Task input:
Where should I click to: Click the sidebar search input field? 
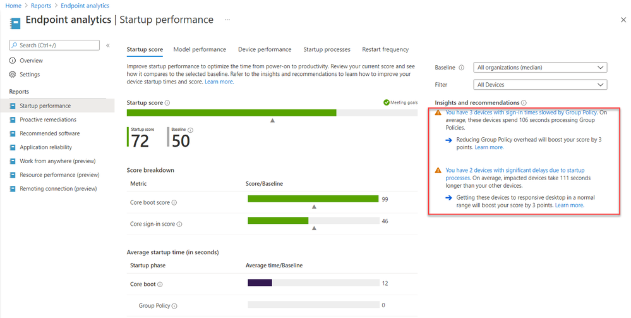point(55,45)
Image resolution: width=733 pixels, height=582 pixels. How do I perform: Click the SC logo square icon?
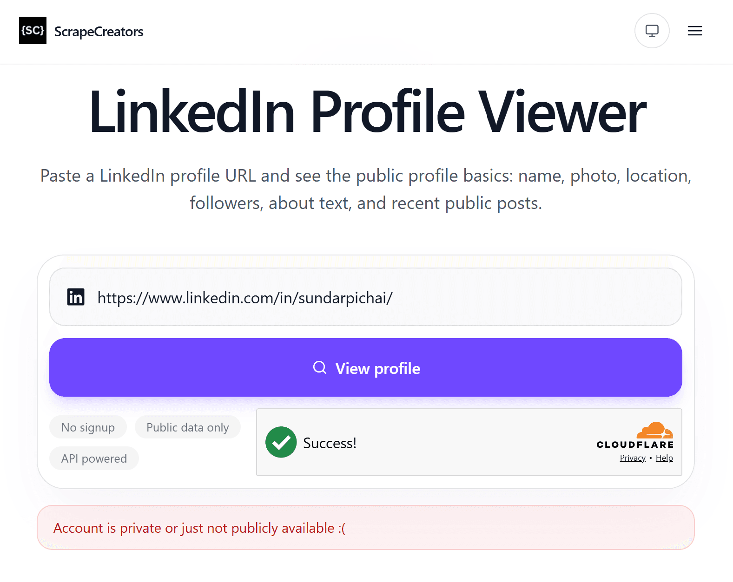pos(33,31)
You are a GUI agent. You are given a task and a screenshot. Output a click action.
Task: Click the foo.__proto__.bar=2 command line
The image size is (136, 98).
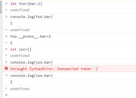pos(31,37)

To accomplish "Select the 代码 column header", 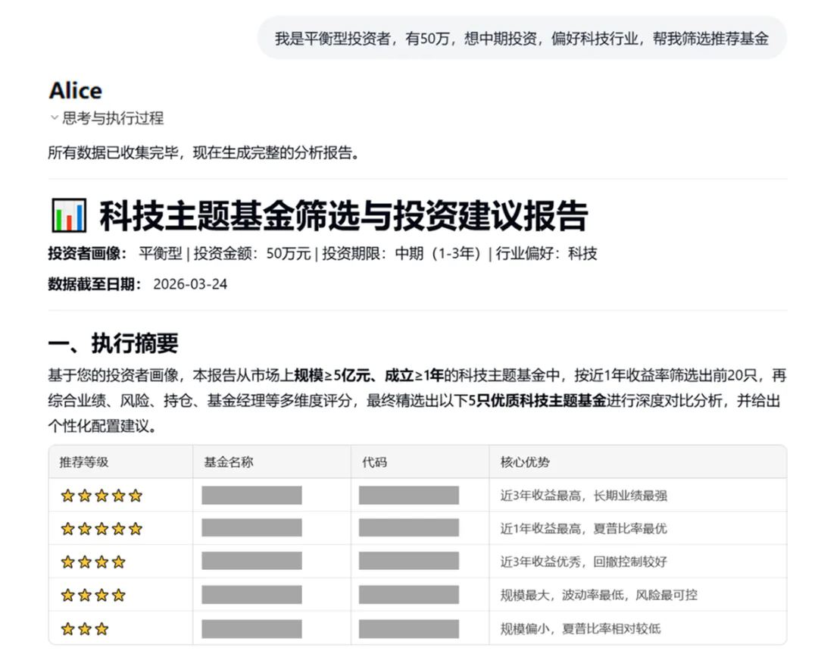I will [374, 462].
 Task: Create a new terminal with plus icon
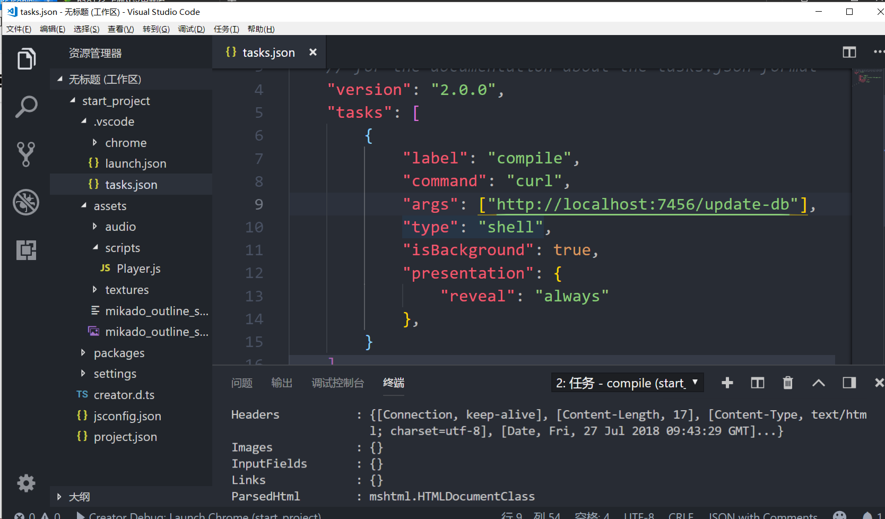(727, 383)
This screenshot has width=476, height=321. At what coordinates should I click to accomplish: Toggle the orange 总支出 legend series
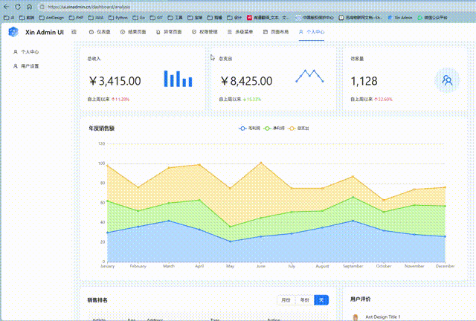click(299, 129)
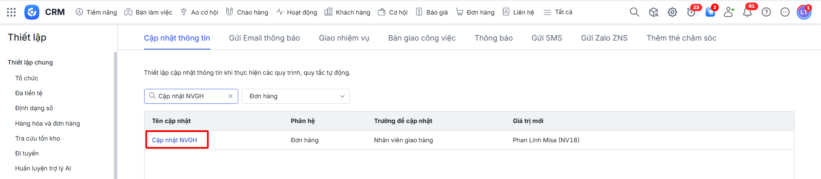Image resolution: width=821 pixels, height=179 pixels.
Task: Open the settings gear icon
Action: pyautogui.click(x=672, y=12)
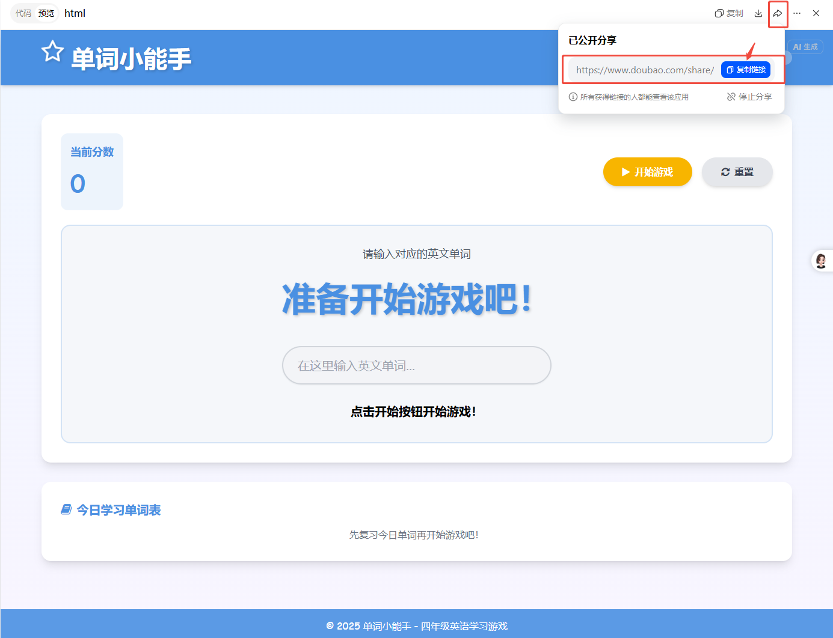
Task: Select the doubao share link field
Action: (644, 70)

Work task: With pictures left out, extract the lines from the one containing "This screenshot has" to the end of the material above, both included, exactly as written.

Response:
This screenshot has width=476, height=321. At what coordinates should I click to accomplish: Toggle the orange 总支出 legend series
click(299, 129)
Image resolution: width=821 pixels, height=179 pixels.
Task: Open the settings gear icon
Action: pyautogui.click(x=672, y=12)
Task: Select the doubao share link field
Action: (644, 70)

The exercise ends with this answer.